EXERCISE BRIEF: Starting at the top of the material and stopping after the line that has "Action: point(568,269)", output each line as a Markdown table with the columns Row and Entry line. Leave out any blank lines.

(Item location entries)
## start
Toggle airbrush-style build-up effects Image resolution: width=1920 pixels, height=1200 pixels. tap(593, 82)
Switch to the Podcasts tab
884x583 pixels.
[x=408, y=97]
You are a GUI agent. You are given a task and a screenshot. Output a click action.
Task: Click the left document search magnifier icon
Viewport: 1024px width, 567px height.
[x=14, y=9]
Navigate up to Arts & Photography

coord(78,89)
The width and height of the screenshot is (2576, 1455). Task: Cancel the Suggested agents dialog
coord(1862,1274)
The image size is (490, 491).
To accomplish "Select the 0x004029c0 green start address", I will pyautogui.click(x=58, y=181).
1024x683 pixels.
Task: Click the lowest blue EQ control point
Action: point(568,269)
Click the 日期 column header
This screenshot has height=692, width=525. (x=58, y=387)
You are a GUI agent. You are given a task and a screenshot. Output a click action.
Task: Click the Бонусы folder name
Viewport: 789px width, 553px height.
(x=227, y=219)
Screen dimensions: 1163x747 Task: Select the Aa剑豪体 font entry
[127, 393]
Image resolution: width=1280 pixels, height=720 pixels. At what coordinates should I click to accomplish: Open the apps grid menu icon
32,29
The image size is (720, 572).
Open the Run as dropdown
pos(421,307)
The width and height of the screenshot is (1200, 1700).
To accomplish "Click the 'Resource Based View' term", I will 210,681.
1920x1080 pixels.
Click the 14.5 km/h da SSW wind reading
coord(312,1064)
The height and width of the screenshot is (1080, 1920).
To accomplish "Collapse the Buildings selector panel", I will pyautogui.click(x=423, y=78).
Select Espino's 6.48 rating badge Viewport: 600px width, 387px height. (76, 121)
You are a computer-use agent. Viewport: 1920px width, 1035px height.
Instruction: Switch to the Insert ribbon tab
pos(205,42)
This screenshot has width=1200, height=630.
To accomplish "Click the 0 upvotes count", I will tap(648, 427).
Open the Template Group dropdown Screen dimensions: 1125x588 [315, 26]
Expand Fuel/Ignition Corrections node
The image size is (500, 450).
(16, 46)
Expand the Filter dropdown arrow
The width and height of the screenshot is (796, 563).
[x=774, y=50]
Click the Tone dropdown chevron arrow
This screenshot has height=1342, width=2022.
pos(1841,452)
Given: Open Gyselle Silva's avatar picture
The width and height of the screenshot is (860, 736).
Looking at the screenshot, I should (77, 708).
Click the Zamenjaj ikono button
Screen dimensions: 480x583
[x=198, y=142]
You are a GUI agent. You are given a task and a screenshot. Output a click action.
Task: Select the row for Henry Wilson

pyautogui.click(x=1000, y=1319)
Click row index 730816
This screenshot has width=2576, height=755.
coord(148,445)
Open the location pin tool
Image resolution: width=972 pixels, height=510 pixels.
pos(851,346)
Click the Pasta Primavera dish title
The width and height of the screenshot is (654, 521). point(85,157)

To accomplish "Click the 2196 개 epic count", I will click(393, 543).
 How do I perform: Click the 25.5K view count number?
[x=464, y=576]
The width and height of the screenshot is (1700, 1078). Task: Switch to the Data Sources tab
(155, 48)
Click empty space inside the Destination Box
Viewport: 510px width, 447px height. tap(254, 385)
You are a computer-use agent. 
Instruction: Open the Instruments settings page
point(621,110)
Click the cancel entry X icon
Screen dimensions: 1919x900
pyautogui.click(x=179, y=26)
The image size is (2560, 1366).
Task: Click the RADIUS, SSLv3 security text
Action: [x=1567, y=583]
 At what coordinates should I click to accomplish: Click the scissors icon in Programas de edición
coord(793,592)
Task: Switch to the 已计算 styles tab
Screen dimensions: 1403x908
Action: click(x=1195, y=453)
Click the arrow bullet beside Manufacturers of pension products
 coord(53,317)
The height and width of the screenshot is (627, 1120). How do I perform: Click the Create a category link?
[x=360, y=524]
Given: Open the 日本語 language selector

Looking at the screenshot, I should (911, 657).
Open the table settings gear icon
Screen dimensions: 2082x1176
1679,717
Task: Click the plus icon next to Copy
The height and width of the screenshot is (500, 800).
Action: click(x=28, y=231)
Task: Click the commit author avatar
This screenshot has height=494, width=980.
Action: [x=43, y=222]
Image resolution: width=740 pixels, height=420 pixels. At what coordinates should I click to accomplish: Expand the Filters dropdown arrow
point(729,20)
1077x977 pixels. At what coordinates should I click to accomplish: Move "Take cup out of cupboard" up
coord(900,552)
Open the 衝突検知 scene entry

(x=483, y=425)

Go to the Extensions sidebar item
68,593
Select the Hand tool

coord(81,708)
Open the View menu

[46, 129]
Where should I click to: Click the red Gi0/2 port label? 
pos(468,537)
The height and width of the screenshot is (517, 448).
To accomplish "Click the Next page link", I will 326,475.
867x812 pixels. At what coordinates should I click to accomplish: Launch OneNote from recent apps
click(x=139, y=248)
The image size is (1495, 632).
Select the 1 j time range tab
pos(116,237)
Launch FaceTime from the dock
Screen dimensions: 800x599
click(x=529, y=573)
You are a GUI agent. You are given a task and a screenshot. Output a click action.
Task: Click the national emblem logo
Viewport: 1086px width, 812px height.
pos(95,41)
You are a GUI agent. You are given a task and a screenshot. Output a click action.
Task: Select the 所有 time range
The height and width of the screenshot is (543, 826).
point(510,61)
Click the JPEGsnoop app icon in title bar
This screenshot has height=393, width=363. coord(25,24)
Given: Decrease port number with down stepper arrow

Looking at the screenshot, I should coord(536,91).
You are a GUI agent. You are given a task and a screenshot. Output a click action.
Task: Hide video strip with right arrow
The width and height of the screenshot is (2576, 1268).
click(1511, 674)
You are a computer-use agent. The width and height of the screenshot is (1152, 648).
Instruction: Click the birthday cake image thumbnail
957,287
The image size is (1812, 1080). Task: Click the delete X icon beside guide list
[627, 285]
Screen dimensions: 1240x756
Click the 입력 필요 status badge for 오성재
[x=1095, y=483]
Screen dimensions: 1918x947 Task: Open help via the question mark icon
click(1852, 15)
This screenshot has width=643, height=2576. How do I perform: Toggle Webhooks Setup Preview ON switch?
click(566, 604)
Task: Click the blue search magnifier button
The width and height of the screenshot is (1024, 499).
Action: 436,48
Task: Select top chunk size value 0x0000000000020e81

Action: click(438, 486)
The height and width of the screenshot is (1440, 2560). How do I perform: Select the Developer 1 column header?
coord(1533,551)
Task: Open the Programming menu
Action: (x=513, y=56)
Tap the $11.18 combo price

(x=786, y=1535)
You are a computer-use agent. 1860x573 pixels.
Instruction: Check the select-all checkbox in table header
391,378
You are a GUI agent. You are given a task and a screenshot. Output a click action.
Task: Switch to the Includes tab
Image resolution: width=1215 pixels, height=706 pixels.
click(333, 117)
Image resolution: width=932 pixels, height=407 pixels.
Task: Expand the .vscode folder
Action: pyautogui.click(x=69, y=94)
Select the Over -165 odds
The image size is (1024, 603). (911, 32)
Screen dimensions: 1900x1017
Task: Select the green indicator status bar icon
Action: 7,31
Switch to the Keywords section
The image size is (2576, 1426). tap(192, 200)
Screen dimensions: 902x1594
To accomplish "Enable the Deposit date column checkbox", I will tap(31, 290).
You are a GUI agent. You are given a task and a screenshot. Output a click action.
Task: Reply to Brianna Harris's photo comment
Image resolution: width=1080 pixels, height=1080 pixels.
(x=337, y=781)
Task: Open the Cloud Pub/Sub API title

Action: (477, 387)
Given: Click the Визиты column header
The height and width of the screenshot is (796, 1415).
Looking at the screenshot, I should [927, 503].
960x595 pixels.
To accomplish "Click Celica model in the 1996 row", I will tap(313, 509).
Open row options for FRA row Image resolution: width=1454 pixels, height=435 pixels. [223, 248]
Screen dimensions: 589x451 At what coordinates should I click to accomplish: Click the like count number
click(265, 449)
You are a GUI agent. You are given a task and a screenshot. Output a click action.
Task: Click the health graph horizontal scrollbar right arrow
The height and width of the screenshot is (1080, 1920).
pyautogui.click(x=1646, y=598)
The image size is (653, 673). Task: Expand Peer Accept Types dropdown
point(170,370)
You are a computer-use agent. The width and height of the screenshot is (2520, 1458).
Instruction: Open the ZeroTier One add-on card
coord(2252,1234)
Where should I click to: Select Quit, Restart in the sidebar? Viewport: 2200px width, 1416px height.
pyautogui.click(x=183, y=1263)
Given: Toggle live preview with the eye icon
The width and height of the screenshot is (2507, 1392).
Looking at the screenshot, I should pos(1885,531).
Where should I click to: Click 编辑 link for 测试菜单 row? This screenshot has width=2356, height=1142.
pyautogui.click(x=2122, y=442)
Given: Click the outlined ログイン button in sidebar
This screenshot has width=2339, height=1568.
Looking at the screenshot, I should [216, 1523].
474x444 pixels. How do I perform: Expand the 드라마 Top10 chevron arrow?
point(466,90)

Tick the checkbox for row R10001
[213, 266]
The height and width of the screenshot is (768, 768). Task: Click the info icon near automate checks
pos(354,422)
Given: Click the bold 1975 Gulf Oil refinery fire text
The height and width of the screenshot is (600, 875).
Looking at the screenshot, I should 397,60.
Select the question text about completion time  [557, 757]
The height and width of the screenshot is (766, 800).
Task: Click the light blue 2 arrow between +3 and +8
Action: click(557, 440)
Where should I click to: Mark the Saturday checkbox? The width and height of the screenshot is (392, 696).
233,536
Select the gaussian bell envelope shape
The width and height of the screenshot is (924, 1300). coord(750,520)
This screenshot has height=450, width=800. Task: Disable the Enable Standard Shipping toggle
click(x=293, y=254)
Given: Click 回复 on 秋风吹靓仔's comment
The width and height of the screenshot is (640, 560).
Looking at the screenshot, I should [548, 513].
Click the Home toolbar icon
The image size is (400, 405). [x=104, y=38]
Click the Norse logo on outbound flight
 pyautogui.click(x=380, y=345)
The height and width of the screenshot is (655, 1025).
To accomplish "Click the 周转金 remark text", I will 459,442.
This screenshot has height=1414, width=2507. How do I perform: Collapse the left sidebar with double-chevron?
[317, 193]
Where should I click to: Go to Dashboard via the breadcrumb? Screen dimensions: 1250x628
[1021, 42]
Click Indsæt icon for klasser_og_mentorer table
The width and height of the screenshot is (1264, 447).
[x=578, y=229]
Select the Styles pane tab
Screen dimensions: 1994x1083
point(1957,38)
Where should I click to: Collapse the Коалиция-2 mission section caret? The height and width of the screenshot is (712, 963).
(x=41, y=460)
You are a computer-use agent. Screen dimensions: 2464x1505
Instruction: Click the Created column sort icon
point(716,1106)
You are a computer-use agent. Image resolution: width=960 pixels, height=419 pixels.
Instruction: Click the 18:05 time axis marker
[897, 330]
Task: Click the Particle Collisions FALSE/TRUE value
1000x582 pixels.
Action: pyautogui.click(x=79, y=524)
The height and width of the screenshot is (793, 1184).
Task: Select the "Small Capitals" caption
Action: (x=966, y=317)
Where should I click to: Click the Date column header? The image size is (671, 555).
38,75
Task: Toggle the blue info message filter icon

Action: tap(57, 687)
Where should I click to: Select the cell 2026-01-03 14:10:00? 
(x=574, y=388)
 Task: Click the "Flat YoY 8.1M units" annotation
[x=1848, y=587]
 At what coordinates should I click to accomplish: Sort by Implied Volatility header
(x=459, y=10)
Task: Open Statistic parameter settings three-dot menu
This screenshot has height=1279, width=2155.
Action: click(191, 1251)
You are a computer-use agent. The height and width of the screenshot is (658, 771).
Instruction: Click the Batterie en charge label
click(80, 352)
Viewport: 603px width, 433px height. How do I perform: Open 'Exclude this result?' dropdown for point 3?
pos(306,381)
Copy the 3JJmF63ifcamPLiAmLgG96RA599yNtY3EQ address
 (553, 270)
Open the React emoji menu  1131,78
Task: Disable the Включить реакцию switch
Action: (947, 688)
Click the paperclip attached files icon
## end
TASK RESULT:
| Row | Entry line |
|---|---|
| 1 | Toggle airbrush-style build-up effects Image resolution: width=1920 pixels, height=1200 pixels. tap(593, 82) |
| 2 | Switch to the Podcasts tab |
| 3 | 884x583 pixels. |
| 4 | [x=408, y=97] |
| 5 | You are a GUI agent. You are given a task and a screenshot. Output a click action. |
| 6 | Task: Click the left document search magnifier icon |
| 7 | Viewport: 1024px width, 567px height. |
| 8 | [x=14, y=9] |
| 9 | Navigate up to Arts & Photography |
| 10 | coord(78,89) |
| 11 | The width and height of the screenshot is (2576, 1455). Task: Cancel the Suggested agents dialog |
| 12 | coord(1862,1274) |
| 13 | The image size is (490, 491). |
| 14 | To accomplish "Select the 0x004029c0 green start address", I will pyautogui.click(x=58, y=181). |
| 15 | 1024x683 pixels. |
| 16 | Task: Click the lowest blue EQ control point |
| 17 | Action: point(568,269) |